John Dutton used the ear for daily transport as well as competition. On an evening in February of 1936, the car was involved in an accident which caused its near fatal plunge into the Blue Lake at Mount Gambier. John Dutton was thrown clear of the car as it rolled some 300 feet down the very steep wall of the lake, and he survived because his body was caught by a lone thorn bush which stopped him following the car into the water. He sustained severe injuries and was not expected to live. This incident triggered what was probably one of the very early medical rescues by aircraft. A biplane was flown from Parafield, landed at Anlaby to pick up Emily and Dick Dutton and later fly them to Mount Gambier, transporting John Dutton to hospital in Adelaide. He was many months making a recovery from spinal and internal injuries.
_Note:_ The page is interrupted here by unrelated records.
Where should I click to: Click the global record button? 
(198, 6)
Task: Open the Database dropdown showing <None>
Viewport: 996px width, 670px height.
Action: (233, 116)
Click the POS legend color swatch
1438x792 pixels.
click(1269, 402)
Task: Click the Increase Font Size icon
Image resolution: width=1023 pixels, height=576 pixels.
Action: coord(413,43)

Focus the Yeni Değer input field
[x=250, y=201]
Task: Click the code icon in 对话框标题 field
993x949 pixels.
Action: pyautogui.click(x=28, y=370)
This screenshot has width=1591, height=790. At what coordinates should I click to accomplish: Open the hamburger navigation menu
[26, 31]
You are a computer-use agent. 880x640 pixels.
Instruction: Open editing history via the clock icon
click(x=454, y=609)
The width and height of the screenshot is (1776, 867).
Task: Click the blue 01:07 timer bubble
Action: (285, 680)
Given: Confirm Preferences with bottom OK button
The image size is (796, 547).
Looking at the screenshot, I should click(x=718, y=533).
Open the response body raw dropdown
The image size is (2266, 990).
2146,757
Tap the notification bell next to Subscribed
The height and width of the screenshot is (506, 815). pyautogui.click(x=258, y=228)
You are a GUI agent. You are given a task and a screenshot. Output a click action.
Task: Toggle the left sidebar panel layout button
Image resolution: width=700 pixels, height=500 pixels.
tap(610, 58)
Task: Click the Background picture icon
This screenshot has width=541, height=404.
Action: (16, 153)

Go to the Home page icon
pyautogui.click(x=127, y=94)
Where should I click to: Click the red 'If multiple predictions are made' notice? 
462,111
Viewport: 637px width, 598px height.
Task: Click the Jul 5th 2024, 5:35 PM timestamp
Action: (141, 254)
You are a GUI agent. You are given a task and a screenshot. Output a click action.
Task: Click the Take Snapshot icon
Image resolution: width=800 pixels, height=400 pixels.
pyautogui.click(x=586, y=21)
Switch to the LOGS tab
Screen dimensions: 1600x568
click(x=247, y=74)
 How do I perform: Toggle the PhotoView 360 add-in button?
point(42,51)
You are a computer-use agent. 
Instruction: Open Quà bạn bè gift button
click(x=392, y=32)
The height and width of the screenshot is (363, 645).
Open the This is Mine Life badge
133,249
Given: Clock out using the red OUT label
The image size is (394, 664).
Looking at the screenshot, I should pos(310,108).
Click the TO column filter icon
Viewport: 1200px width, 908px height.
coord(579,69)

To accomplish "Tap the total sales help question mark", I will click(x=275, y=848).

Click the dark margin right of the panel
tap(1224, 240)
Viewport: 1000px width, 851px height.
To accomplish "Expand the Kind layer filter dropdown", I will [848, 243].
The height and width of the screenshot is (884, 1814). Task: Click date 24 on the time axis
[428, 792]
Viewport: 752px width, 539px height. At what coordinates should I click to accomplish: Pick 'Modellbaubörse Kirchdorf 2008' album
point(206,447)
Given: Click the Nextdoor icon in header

I have obtained what seems to be the most accurate version of the incident from the author, Geoffrey Dutton, who was of course John Dutton's younger brother. He wrote me a letter in these terms:

"John told me that it was a wet night and he was going back to his property "Burleigh . The vet, drunk, came around the bend on the wrong side of the road and forced John over the edge. Fortunately the Vauxhall had no hood and John was thrown out. Apparently the vet went on to Mount Gambier and had a couple more drinks at Jens Hotel before mentioning that John had gone over the edge.

Geoffrey Dutton also described in a letter how his brother John watched as the car sank into the waters of the lake and rotated with its headlights still on, leaving an eerie lemon light before the battery failed and it plunged into the depths in darkness.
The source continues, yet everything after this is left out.